A television host in Poland made light of the debate over a Polish law that would criminalize the use of the term “Polish death camps” by joking that they should be called “Jewish camps”, JTA reported Wednesday.

The comment comes amid tensions between Poland and Israel over the legislation, which was approved by the local Senate on Wednesday night.

Author Rafal Aleksander Ziemkiewicz, during the TVP2 show TVP Info, mocked critics of the legislation during a discussion with show host Marcin Wolski, who is also the director of TVP2.

“If we look at the percentage of involvement of countries that took part [in the Holocaust], Jews also were part of their own destruction,” Ziemkiewicz said, according to JTA.

Wolski responded, “Using this terminology, linguistically, we could say these were not German or Polish camps, but were Jewish camps. After all, who dealt with the crematoria?”
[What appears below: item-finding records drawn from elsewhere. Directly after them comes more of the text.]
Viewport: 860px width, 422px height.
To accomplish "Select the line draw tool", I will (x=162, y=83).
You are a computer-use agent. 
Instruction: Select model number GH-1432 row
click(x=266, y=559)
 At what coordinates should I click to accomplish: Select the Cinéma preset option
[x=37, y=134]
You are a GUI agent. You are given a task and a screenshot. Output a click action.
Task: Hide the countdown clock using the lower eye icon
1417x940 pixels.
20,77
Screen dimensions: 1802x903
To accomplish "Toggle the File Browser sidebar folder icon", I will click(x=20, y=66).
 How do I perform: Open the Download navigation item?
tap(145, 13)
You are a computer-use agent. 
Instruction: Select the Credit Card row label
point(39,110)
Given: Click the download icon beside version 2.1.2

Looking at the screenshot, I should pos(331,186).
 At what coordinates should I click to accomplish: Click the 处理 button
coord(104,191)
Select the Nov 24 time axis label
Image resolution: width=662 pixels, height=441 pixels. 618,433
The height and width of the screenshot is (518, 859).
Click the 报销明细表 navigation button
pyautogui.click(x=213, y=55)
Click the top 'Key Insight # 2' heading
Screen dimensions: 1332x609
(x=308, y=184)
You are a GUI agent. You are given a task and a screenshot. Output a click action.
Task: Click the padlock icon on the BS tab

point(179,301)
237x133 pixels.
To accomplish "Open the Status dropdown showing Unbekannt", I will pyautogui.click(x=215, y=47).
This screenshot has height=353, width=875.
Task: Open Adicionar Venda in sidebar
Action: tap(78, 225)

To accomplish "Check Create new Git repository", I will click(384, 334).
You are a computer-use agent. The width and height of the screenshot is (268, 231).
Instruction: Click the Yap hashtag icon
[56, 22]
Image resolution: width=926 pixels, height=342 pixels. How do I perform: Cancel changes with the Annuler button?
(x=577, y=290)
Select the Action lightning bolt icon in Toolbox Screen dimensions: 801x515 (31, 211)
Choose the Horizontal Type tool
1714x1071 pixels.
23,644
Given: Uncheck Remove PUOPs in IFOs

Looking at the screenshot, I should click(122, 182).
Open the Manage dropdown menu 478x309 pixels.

He was apparently referring to Jewish inmates who were forced to dispose of gas chamber victims at the death camps.

Krzysztof Czabański, chairman of the National Media Council in Poland, on Wednesday called for an explanation from the president of Polish Television, or TVP, Jacek Kurski.

Earlier, according to JTA ,Ziemkiewicz on Twitter called Jews opposed to the changes in Polish law “scabs,” a term often used in anti-Semitic slurs in Poland.

“For many years I have convinced my people that we must support Israel. Today, because of a few scabby or greedy people, I feel like an idiot,” he wrote in his tweet, which was later deleted.

He was criticized by David Wildstein, deputy director of TVP1.

“Using the term scab is extremely nasty,” Wildstein tweeted. “This word is disgusting,”

Ziemkiewicz replied: “You are right David, a nasty word associated with all the negative traits attributed to the stereotype Jews, which is precisely why (I used it).”

This is not the first time that Wolski has been involved in anti-Semitic controversy. Last year, Wolski read a poem that he wrote saying protesters outside the Polish parliament were “handing out matzah” during anti-government protests, thus suggesting Jews were behind the demonstrations against proposed curbs on the media.

The Jewish Community of Warsaw later filed a complaint for racist rhetoric with the National Council on Radio and Television, which has guidelines against airing such content. It also sent matzah to Wolski.